(Entries taken from a collection)

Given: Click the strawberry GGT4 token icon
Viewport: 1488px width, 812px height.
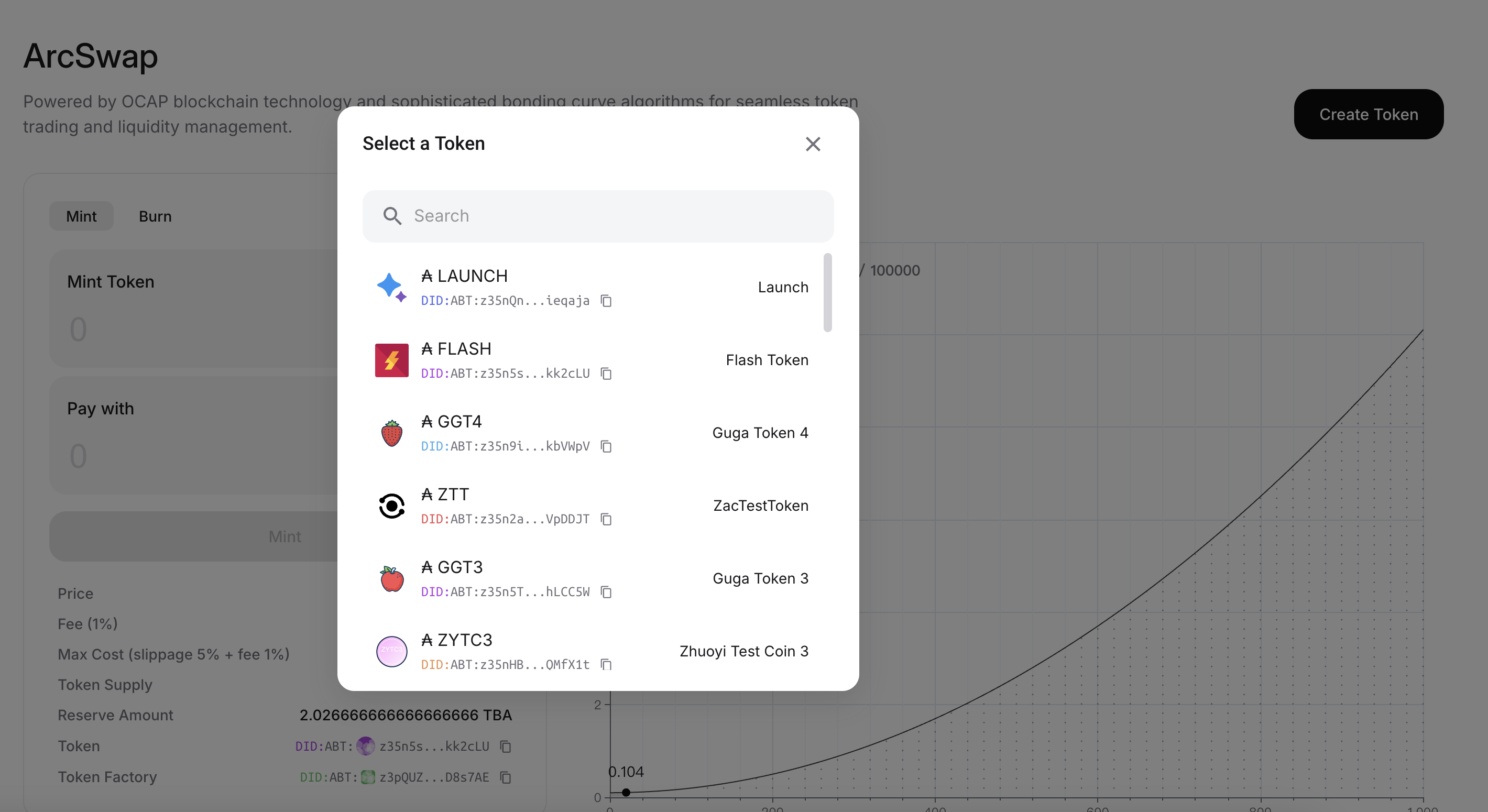Looking at the screenshot, I should tap(391, 433).
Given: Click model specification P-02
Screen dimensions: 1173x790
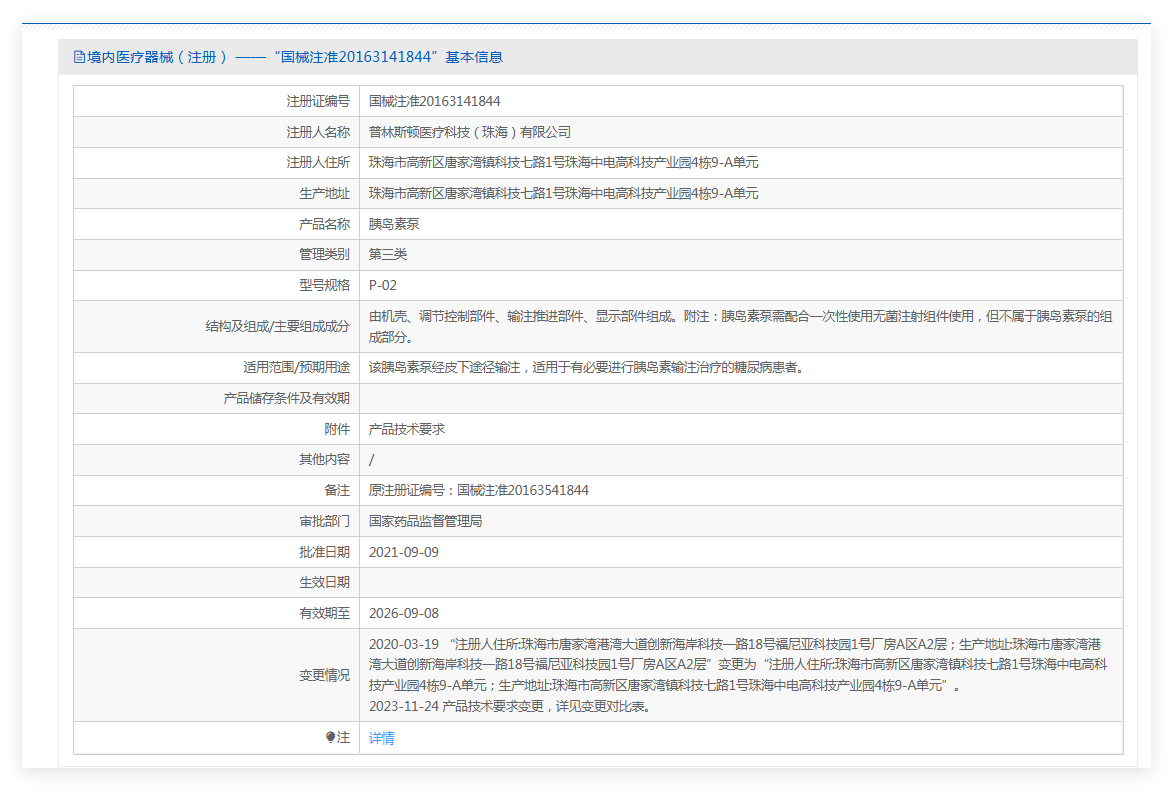Looking at the screenshot, I should 383,285.
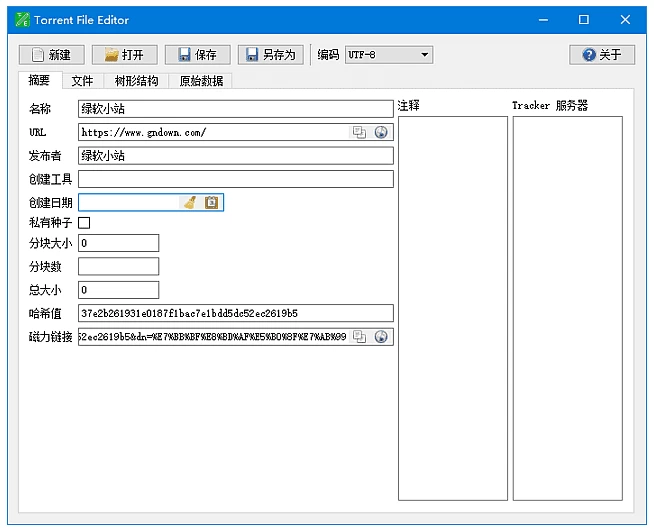Click the 另存为 (Save As) button

point(271,55)
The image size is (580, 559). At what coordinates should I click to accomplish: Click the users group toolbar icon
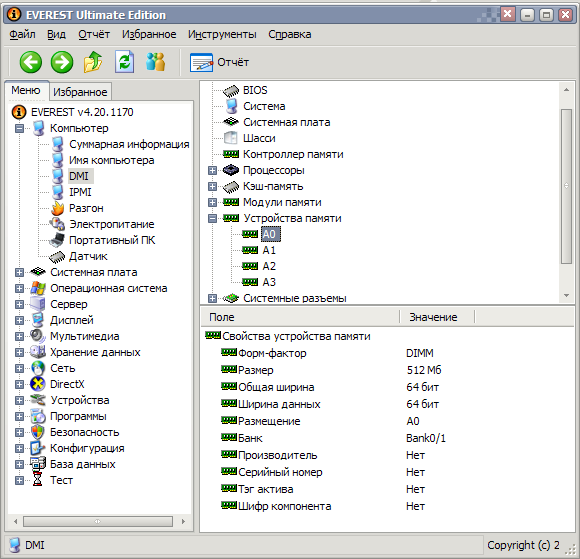coord(155,62)
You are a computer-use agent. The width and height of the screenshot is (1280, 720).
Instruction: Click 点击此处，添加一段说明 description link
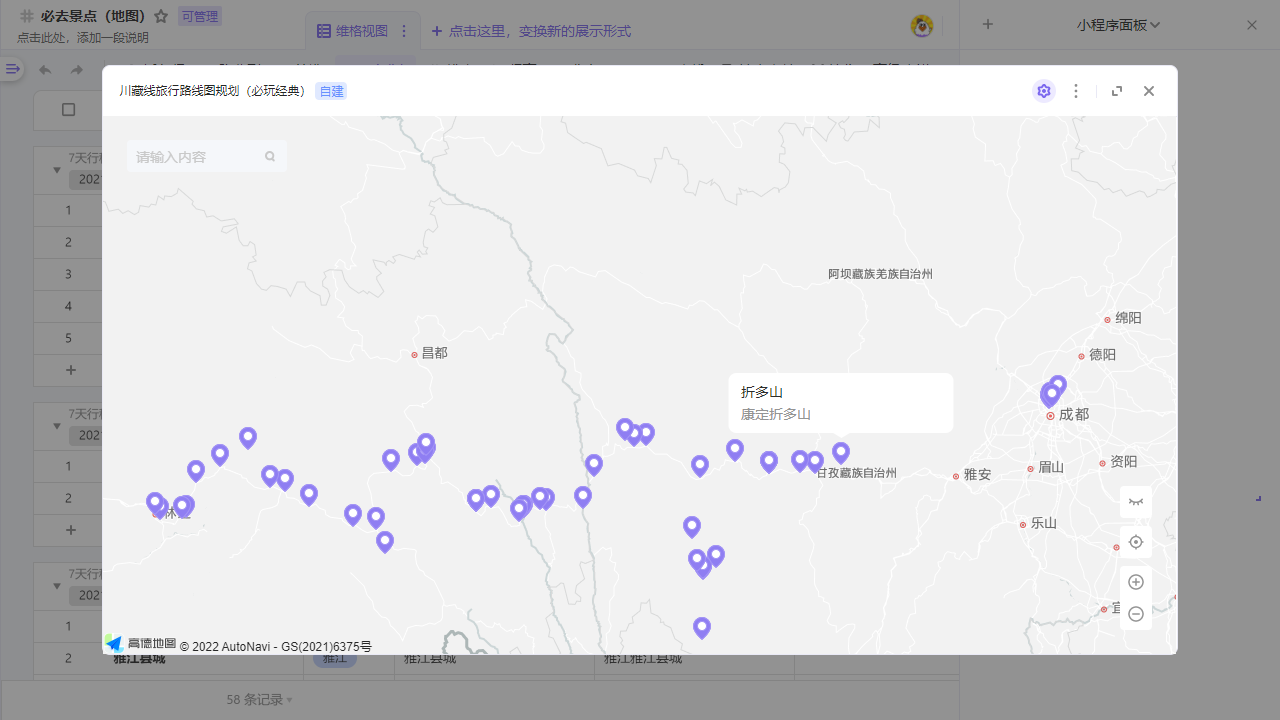[x=83, y=38]
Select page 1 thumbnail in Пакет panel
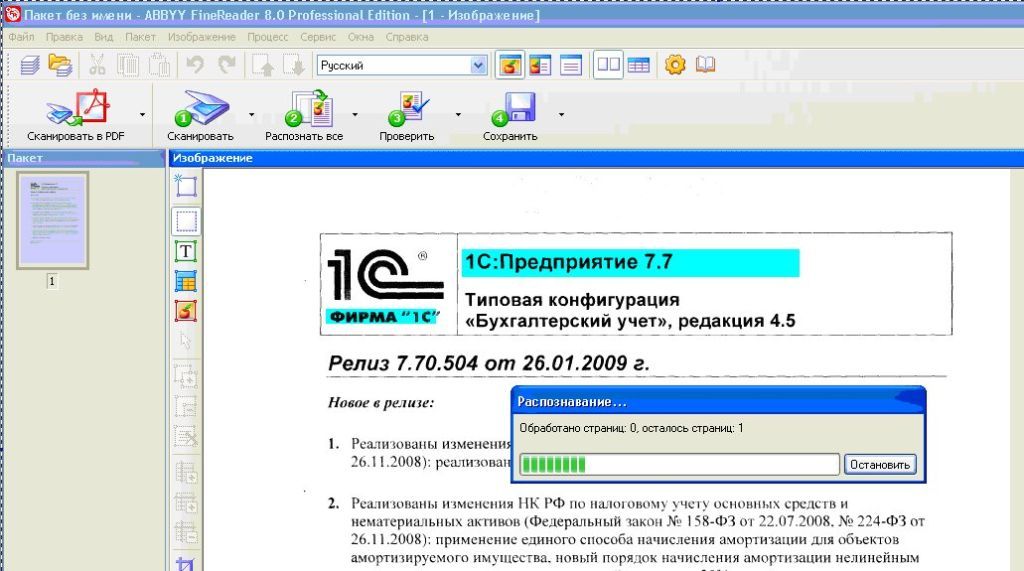Image resolution: width=1024 pixels, height=571 pixels. pos(53,219)
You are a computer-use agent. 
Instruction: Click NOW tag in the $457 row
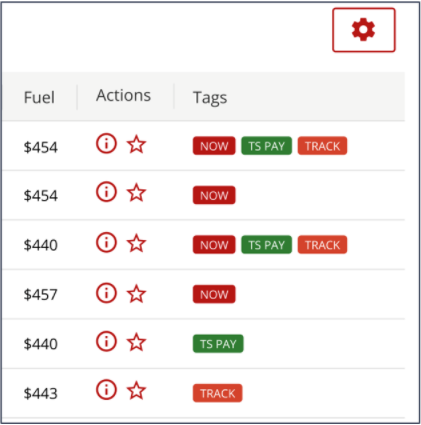pos(214,294)
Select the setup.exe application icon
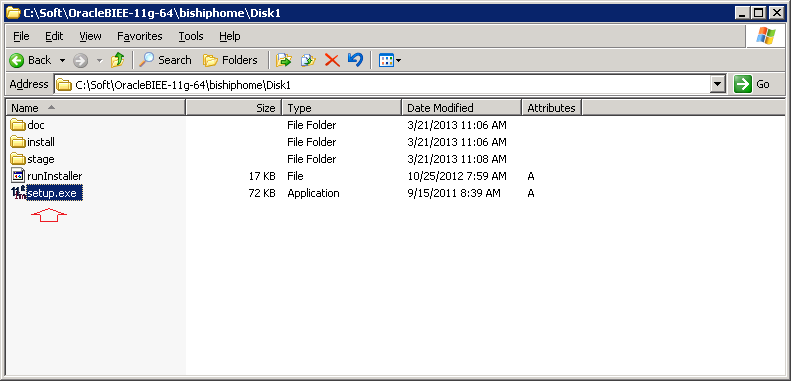The width and height of the screenshot is (791, 381). 18,193
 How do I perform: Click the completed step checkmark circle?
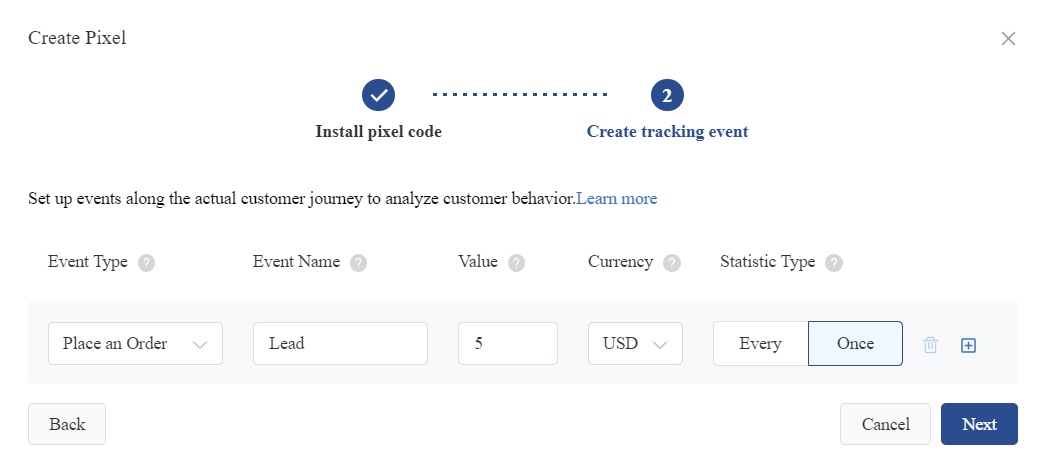[379, 95]
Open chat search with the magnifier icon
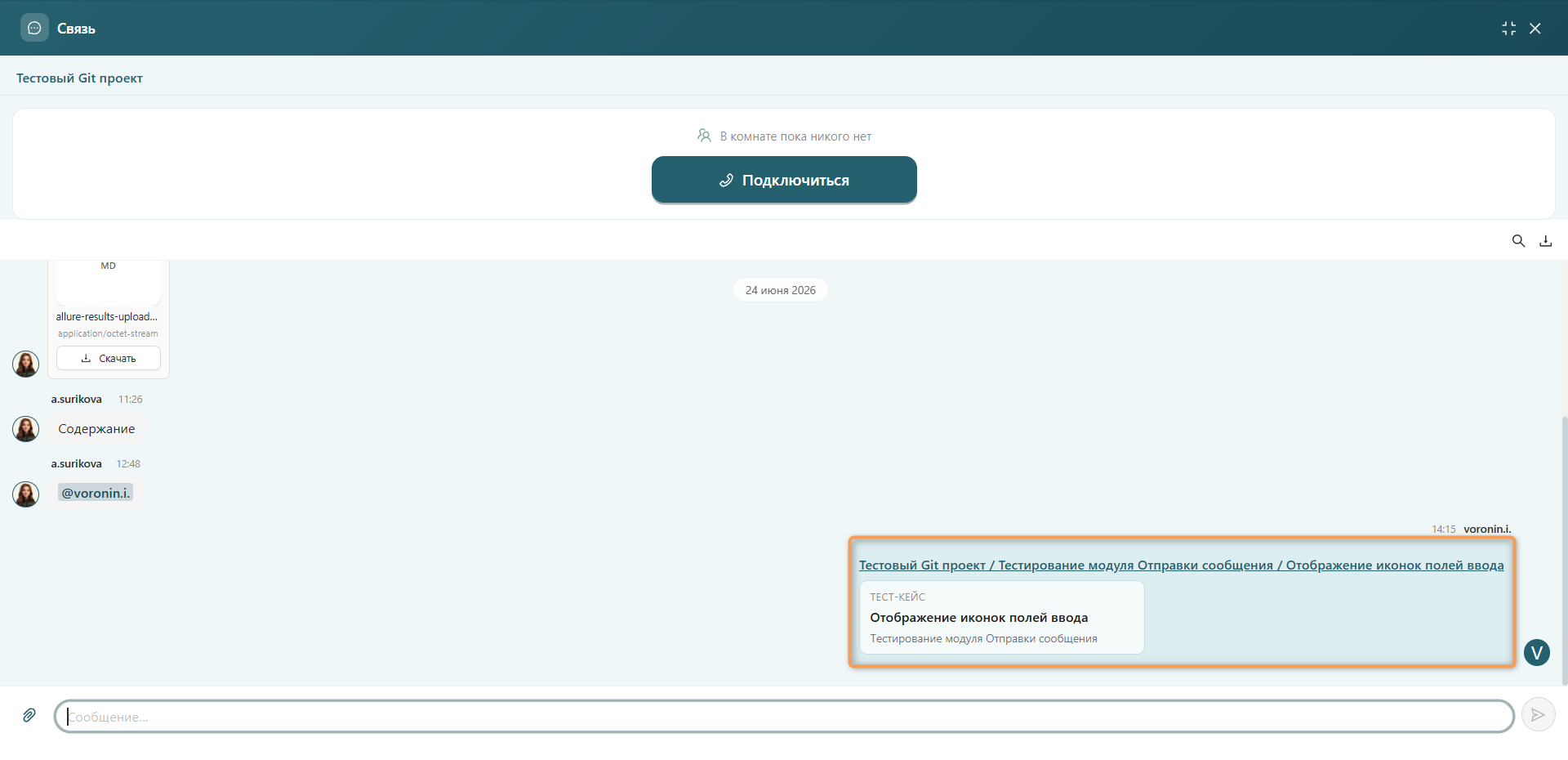Screen dimensions: 1568x760 1518,241
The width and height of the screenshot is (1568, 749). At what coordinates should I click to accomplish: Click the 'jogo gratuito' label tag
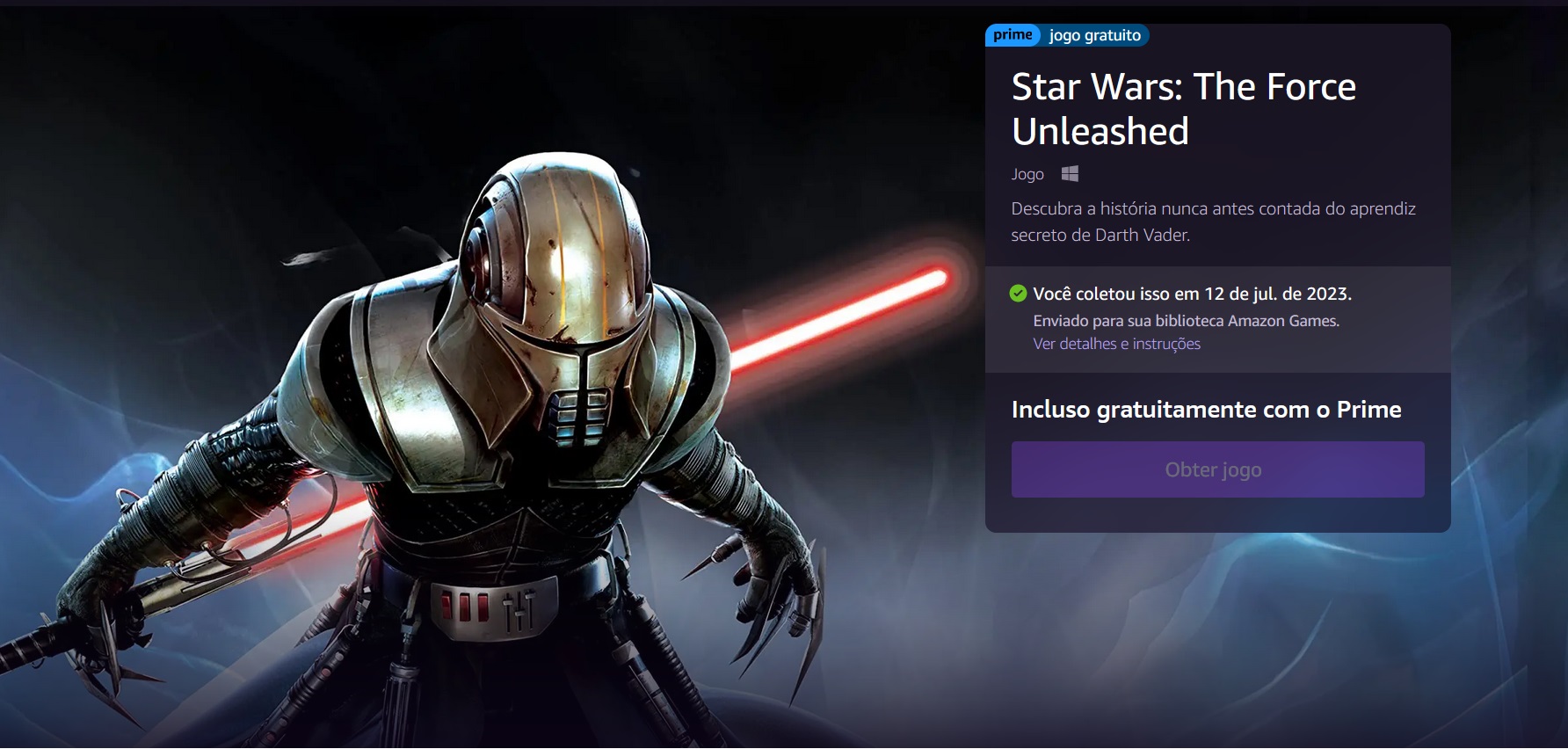(1095, 35)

EXERCISE INSTRUCTIONS | Every line above with the word "computer" is to be copied out.

YOUR RESPONSE |
You are a computer-use agent. The width and height of the screenshot is (1280, 720).
You are a computer-use agent. 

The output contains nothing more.